Chromosomal origin of replication coordinates logically distinct types of bacterial genetic regulation

Abstract

For a long time it has been hypothesized that bacterial gene regulation involves an intricate interplay of the transcriptional regulatory network (TRN) and the spatial organization of genes in the chromosome. Here we explore this hypothesis both on a structural and on a functional level. On the structural level, we study the TRN as a spatially embedded network. On the functional level, we analyze gene expression patterns from a network perspective ("digital control"), as well as from the perspective of the spatial organization of the chromosome ("analog control"). Our structural analysis reveals the outstanding relevance of the symmetry axis defined by the origin (Ori) and terminus (Ter) of replication for the network embedding and, thus, suggests the co-evolution of two regulatory infrastructures, namely the transcriptional regulatory network and the spatial arrangement of genes on the chromosome, to optimize the cross-talk between two fundamental biological processes: genomic expression and replication. This observation is confirmed by the functional analysis based on the differential gene expression patterns of more than 4000 pairs of microarray and RNA-Seq datasets for E. coli from the Colombos Database using complex network and machine learning methods. This large-scale analysis supports the notion that two logically distinct types of genetic control are cooperating to regulate gene expression in a complementary manner. Moreover, we find that the position of the gene relative to the Ori is a feature of very high predictive value for gene expression, indicating that the Ori-Ter symmetry axis coordinates the action of distinct genetic control mechanisms.

Fig. 1. Summary of our investigation and overview of the workflow.

On the structural level (obtained from RegulonDB,), the spatial embedding of the TRN within the circular chromosome is evaluated via the EDURA (Edge Distribution Under Rotation of an Axis) method. The functional level is contributed by the COLOMBOS database and analyzed jointly with the structural information using the concepts of digital and analog control strengths, as well as decision trees.

Fig. 2. Illustration of the edge categories used in the subsequent analysis.

The light blue circle represents the circular chromosome, while the dots represent genes (red: right chromosomal arm; blue: left chromosomal arm). Directed edges indicate interactions between genes. The dashed blue line denotes the axes used for the assignment of edge categories (with the longer end representing Ori).

Fig. 3. Analysis of edge categories in the E. coli TRN.

a Representation of the chromosomally embedded E. coli TRN. As in Fig. 1 the large light blue circle represents the circular chromosome and the blue line indicates the Ori–Ter axis. Black dashes on the chromosome indicate genes. b Edge categories for the chromosomally embedded E. coli TRN from a as a function of the axis position. The true Ori and Ter positions are indicated as a reference.

Fig. 4. Edge category asymmetry analysis for the real E. coli TRN.

--

| What is required |
In the text on bacterial genetic regulation, what does the name of the EDURA method stand for?

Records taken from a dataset

--

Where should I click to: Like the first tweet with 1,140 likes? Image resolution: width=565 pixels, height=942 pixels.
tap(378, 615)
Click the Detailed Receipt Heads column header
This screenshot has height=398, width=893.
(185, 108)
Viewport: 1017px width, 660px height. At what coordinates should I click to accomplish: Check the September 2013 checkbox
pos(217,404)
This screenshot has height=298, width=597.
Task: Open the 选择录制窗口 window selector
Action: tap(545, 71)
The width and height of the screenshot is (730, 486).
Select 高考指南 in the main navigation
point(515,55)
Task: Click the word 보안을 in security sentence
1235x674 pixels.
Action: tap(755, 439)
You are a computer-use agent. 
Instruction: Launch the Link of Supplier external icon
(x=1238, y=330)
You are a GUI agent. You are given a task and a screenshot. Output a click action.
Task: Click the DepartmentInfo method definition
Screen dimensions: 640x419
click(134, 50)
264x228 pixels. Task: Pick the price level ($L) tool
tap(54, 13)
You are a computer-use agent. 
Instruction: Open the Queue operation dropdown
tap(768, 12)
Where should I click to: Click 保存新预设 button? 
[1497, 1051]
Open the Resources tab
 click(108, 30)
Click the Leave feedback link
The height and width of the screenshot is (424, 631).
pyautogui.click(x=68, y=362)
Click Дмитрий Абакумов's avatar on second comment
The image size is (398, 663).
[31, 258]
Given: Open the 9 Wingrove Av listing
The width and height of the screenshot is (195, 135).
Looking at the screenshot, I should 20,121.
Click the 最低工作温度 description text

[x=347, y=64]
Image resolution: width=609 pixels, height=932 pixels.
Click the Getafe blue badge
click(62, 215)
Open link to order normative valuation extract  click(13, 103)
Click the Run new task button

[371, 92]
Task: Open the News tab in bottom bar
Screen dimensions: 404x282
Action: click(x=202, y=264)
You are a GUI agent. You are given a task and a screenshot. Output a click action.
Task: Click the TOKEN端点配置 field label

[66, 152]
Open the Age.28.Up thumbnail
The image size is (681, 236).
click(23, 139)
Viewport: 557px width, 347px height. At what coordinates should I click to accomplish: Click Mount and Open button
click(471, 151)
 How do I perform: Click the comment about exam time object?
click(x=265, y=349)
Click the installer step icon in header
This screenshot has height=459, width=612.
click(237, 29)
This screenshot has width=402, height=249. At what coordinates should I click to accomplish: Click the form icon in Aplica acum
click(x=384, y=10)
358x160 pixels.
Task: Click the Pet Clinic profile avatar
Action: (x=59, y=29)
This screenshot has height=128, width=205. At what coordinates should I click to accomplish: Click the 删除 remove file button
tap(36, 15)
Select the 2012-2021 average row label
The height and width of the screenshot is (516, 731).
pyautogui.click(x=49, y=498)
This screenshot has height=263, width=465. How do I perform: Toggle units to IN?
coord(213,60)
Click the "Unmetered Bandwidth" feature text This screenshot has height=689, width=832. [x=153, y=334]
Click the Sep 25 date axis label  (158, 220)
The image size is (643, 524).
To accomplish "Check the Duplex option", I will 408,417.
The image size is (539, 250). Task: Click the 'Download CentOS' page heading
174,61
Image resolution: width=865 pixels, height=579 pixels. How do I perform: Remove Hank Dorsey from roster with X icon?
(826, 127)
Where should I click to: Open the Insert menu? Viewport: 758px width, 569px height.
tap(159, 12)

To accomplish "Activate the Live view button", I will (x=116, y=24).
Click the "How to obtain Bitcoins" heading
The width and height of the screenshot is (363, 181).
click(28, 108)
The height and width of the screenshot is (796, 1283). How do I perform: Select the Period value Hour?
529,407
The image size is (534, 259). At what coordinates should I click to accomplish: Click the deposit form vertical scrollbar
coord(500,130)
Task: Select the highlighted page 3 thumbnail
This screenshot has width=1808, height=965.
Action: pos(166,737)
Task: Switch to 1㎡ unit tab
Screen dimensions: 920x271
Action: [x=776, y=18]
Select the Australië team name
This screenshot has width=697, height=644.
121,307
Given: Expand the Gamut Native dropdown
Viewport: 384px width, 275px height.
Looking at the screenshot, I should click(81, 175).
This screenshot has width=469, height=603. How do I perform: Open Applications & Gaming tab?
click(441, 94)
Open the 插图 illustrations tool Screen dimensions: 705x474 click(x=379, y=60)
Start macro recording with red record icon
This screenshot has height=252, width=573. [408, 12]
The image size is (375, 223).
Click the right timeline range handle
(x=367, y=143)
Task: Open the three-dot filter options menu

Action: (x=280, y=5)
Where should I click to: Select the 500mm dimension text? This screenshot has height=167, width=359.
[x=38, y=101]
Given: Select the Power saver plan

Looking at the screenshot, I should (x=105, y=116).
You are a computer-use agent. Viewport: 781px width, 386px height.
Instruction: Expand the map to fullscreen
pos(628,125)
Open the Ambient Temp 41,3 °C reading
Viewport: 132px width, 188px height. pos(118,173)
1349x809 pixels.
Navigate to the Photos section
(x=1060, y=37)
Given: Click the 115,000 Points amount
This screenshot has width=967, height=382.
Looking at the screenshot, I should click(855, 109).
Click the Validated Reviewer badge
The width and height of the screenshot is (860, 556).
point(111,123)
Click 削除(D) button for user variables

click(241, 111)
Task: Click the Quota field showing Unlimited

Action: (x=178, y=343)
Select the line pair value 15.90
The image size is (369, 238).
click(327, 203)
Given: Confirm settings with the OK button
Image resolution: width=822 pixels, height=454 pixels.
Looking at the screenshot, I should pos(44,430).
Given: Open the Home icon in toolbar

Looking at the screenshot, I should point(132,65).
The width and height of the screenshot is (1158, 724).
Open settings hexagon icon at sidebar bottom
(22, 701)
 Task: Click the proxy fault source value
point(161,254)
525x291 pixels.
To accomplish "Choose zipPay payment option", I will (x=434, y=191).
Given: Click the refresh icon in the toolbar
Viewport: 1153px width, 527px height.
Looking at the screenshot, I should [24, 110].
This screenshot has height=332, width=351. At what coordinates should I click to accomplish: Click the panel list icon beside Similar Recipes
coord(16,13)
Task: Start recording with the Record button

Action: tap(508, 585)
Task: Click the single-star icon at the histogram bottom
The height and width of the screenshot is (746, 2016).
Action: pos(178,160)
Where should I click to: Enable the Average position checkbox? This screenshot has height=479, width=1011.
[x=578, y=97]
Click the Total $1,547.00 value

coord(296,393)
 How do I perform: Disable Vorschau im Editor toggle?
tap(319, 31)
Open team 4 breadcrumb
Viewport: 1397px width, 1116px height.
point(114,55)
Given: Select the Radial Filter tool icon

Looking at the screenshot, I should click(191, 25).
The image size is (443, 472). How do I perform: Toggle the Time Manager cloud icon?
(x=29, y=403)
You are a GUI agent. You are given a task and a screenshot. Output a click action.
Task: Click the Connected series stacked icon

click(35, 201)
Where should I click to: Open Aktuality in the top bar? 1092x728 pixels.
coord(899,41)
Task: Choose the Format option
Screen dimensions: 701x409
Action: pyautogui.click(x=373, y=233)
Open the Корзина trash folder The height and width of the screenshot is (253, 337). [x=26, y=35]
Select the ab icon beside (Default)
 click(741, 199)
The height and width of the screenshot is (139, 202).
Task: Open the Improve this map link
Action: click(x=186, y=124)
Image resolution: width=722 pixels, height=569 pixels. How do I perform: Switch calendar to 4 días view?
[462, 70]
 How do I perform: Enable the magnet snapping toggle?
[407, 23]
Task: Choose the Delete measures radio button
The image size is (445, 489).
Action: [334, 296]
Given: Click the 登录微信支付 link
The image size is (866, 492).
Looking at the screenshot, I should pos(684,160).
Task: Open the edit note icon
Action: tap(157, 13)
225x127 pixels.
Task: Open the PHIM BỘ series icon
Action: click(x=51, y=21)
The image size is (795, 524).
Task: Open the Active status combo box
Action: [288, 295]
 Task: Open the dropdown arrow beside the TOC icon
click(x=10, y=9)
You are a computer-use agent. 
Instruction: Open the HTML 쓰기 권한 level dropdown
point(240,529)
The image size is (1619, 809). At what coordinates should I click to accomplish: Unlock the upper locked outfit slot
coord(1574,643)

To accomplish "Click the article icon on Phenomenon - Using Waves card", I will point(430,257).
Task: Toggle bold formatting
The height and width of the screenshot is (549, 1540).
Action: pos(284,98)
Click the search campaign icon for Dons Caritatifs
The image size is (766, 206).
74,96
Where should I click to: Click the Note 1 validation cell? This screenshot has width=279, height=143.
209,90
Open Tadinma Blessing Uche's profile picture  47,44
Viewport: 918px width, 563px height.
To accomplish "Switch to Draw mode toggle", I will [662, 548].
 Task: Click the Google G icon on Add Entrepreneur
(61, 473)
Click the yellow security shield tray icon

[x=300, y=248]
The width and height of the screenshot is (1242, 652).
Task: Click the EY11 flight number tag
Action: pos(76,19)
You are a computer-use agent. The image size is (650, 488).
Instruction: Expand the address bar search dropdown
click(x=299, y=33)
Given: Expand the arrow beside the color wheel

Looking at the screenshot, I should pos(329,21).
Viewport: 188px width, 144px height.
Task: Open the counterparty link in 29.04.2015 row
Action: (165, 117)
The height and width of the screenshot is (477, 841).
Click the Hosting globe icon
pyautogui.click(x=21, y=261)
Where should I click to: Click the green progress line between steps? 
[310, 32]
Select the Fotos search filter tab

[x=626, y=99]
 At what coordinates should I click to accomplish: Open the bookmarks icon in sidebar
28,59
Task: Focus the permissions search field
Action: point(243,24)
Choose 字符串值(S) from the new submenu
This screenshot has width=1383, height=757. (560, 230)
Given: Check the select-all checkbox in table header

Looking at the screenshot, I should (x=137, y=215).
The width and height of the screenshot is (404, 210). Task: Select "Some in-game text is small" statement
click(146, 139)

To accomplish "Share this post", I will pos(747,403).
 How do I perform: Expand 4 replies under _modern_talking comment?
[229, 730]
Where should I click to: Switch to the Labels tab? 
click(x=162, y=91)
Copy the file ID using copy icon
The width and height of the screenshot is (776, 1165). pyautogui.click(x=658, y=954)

--

| Output below |
Edge Distribution Under Rotation of an Axis